The power to go super sonic speed as long as you are tripping

the power to be in minecraft but as a pig near someones house

The power to.... OMG a fish :D wait... what was i talking about?

The power to watch Netflix instead of writing a thesis paper.

the ability to invent cheese and toast

The ability to perfectly recall the and only the third digit in a series of numbers.

The ability to teleport but you poop your pants whenever you do it even if your not wearing pants

The power to hear what is happening to objects (such as a bed).

The power to produce fingernails at will that people can eat.

The power to eat food, but as you eat the food you turn into a giant green monster and have to terrorize Japan for the rest of your life. As a result of you terrorizing Japan, McDonald's comes out with monster toys and Universal does a chi...ldren's movie about how monsters can be cute cuddly creatures in order to calm down those who are having nightmares at night because of your horrific actions in Japan. While in Japan though a mad scientist creates a unmosterification ray gun that heals you. Then you decide you have to go on an all liquid diet so over the course of many years you become impervious to drowning, in that time you also develop the ability to speak with sea animals with a sonar type ability. Thus rendering you as Aquaman the most useless superhero ever.

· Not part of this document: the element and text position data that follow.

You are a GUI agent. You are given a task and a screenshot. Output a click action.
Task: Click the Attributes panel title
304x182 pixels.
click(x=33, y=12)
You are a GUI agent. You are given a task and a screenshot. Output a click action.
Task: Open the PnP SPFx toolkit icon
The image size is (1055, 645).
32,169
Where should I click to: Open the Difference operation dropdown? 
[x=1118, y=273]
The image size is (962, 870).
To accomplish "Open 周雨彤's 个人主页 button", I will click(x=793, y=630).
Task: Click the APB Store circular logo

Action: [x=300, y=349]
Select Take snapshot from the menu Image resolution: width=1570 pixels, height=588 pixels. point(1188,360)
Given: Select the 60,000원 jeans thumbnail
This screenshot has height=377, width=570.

the most pointless super power is being able to create ugly chicks

The power to have all sensory input interpreted as pain

the power to get in the van

The power to deep throat a giraffe!

The power to be the only homosexual in a house of 5 other people who are there for sex.

The power to jump faster.

Astral Projection. Distance: .3mm

the abilty to come back to life, but in a black hole.

The power to to think there are images in the clouds.

The ability to teleport 0.00000000000000007 seconds in the past

the power to convince girls to have sex with you, but you don't have a cock

The ability to make slightly off colored flags of any country that can not be used in combat.

The ability to perpetually masturbate.

The power to kill yourself.

Pointless Super Powers

A pointless super power is a supernatural ability that has no practical value. The humor is in the fact that you would be better of without that special ability. Enjoy this funny collection of pointless superpowers and write you own!